Artistic Director Douglas Boyd conducted the orchestra, released from the pit onto a bare stage. A giant disc representing the moon was the evening’s one concession to nature, hovering high above a long platform at the back of the stage. This and two smaller platforms flanking the sides comprised the set. During the Overture, Oliver Johnstone’s Puck escaped from the woodwind ranks to begin proceedings.
In theory, a staging that places the orchestra at the centre of this play can work very well. I’ve seen it done splendidly. Here however, orchestra and conductor looked ill at ease. When Puck ambitiously threw Oberon the flower he has plucked from the rear platform, it landed mid-viola section. Not a murmur. No interaction or byplay between musicians and actors. They just looked embarrassed at being in the way, which was a pity as the orchestra often performed Mendelssohn’s music with gossamer delicacy. The Overture also boasted the presence of an ophicleide, its tubby warm notes a delight.
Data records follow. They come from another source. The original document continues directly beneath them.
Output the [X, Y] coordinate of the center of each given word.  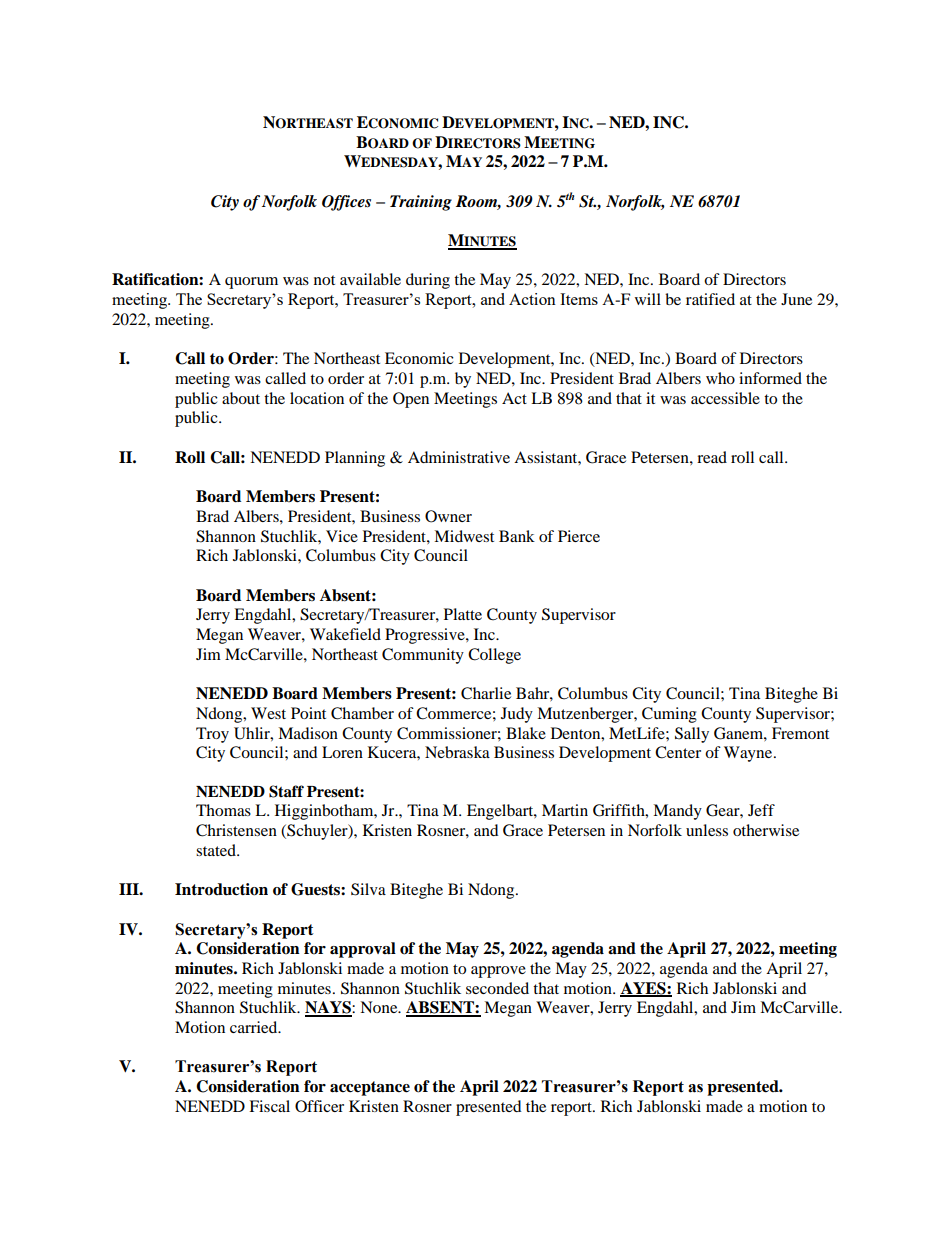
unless [707, 830]
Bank [517, 536]
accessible [725, 398]
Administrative [459, 457]
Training [421, 203]
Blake [526, 733]
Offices [346, 203]
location [317, 398]
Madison [308, 733]
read [712, 457]
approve [498, 972]
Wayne [748, 754]
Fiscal [269, 1106]
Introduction [221, 889]
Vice [342, 536]
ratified [710, 299]
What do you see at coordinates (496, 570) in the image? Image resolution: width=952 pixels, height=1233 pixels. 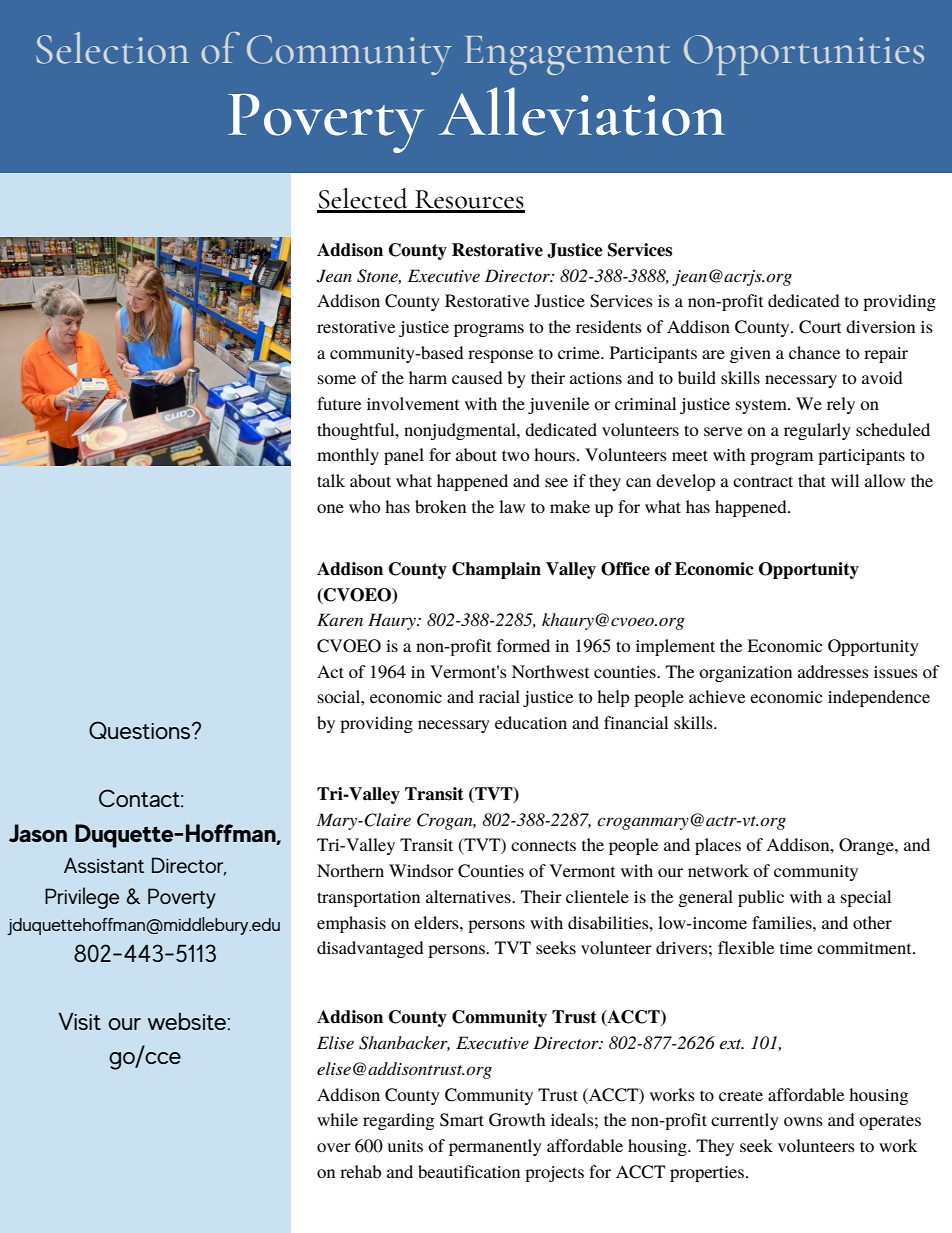 I see `Champlain` at bounding box center [496, 570].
The score’s set pieces – Scherzo, Intermezzo, Nocturne and Wedding March – are justifiably famous, but the joy came in hearing all the nuggets of Mendelssohn’s incidental music intended to support dialogue, such as the episode where Puck draws the rival lovers together to remedy his earlier mistakes after Oberon decided to meddle in human affairs. The female chorus charmed, particularly in “You spotted snakes with double tongue”, Anna Sideris and Catherine Backhouse the eloquent soloists.